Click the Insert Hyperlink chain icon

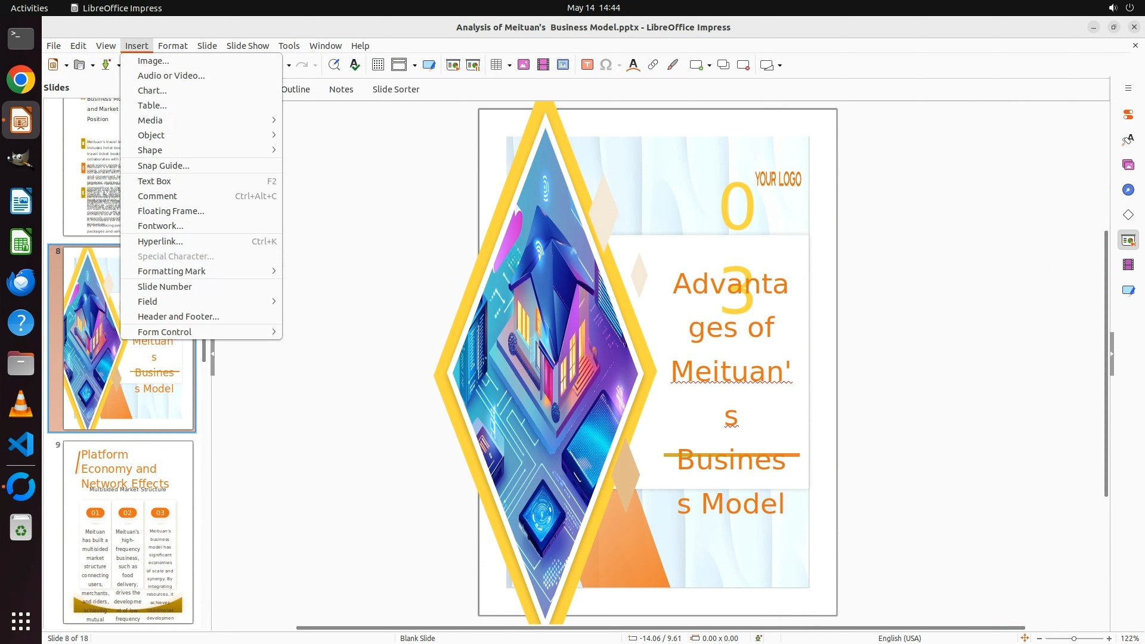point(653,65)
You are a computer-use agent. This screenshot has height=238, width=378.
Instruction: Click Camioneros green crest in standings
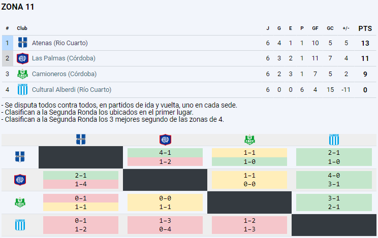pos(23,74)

============================================================

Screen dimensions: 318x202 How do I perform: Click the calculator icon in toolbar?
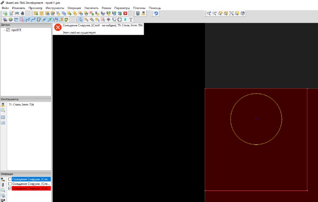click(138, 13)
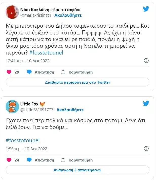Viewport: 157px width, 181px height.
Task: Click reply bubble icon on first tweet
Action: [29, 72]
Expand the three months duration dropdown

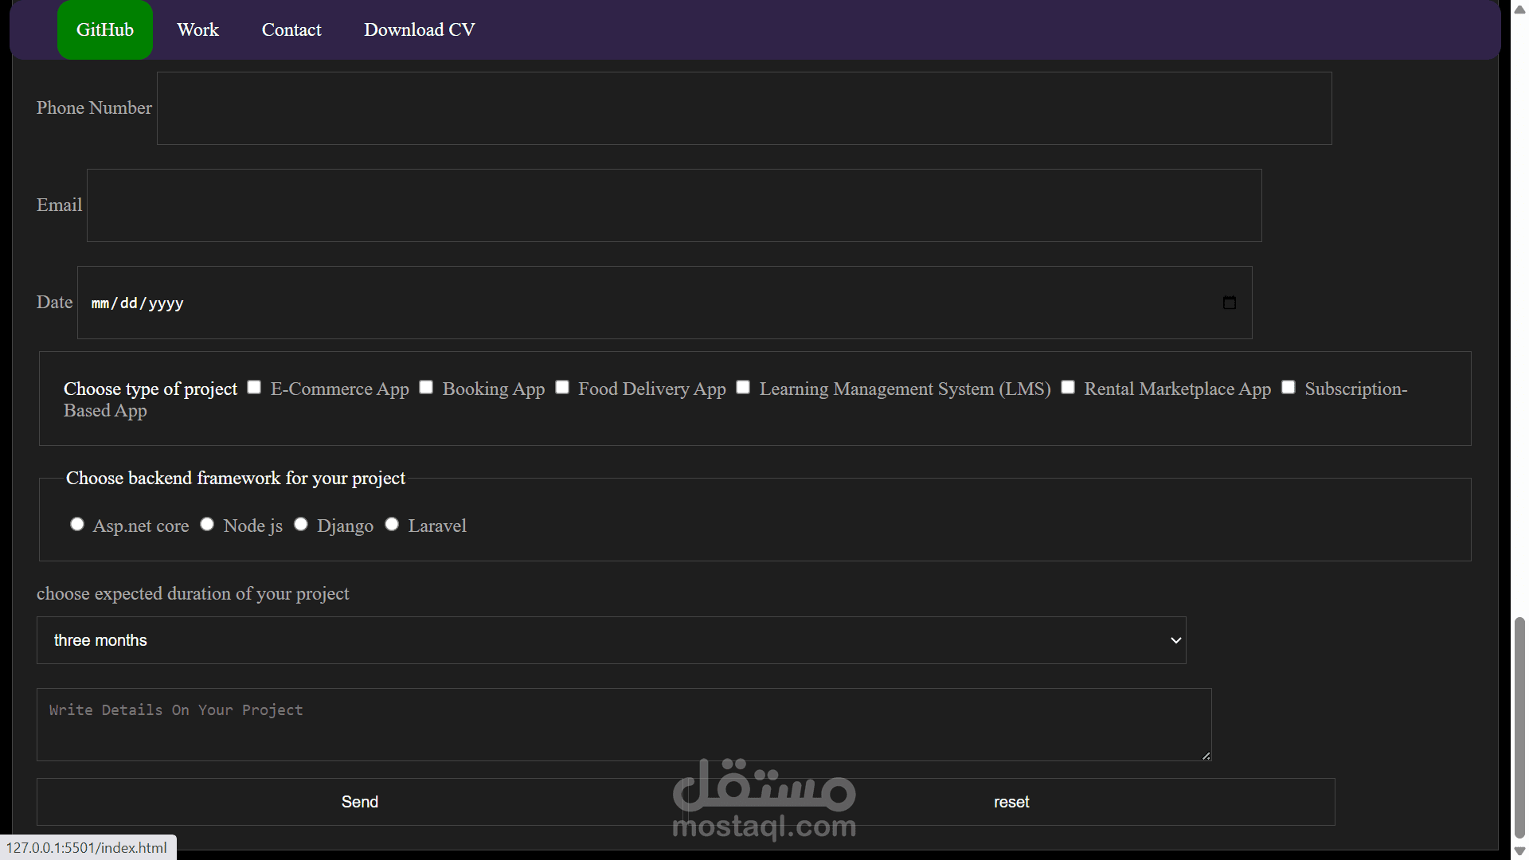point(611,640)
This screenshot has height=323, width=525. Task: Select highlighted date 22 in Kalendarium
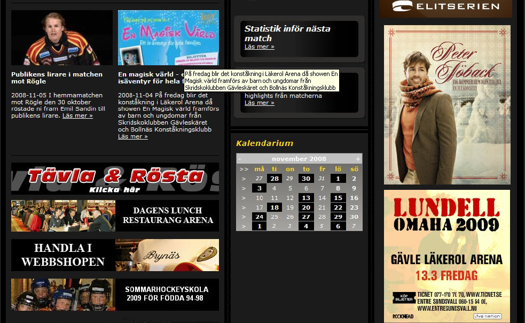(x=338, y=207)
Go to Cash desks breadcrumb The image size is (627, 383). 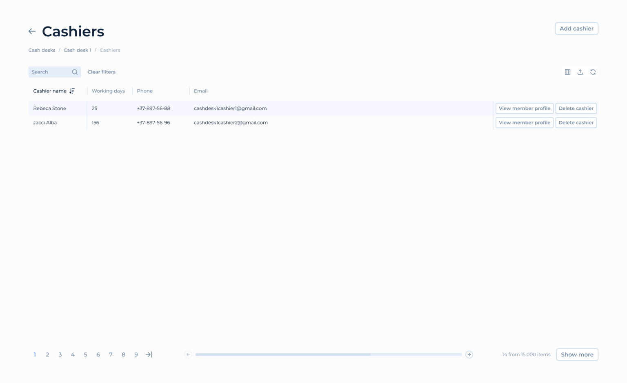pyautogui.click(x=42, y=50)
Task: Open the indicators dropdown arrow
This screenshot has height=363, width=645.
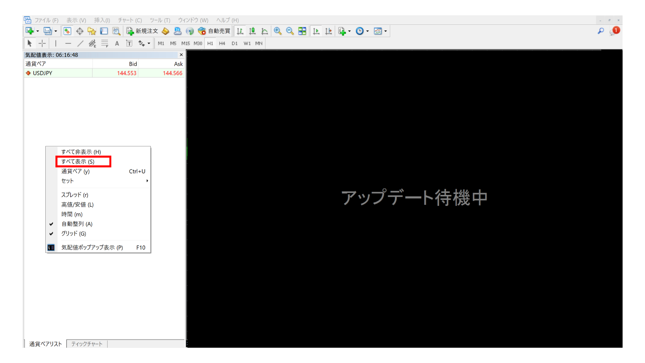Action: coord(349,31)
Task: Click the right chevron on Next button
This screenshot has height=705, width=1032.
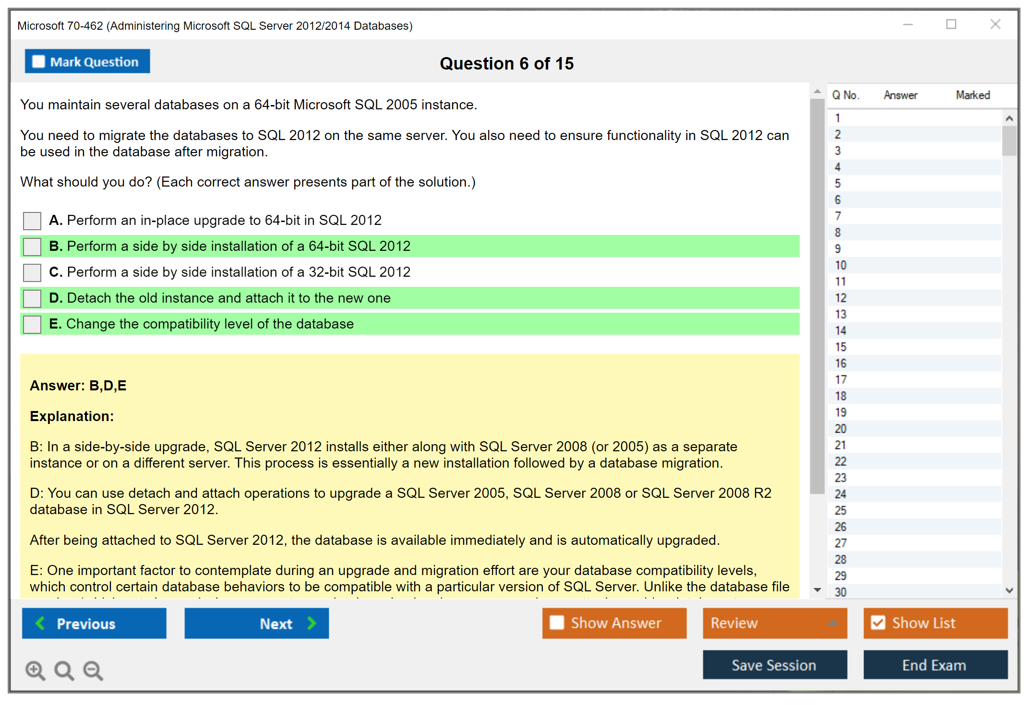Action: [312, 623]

============================================================

- _The exercise_: Rewrite the records starting with the line that contains "Task: Open the indicators dropdown arrow" and going on through the line that contains "Action: [312, 623]", with "screenshot" changed to "image" and everything else unchanged. Leave the pictures out of your answer.

- _Response to this task_:
Task: Open the indicators dropdown arrow
This image has height=363, width=645.
Action: coord(349,31)
Task: Click the right chevron on Next button
This image has height=705, width=1032.
Action: [312, 623]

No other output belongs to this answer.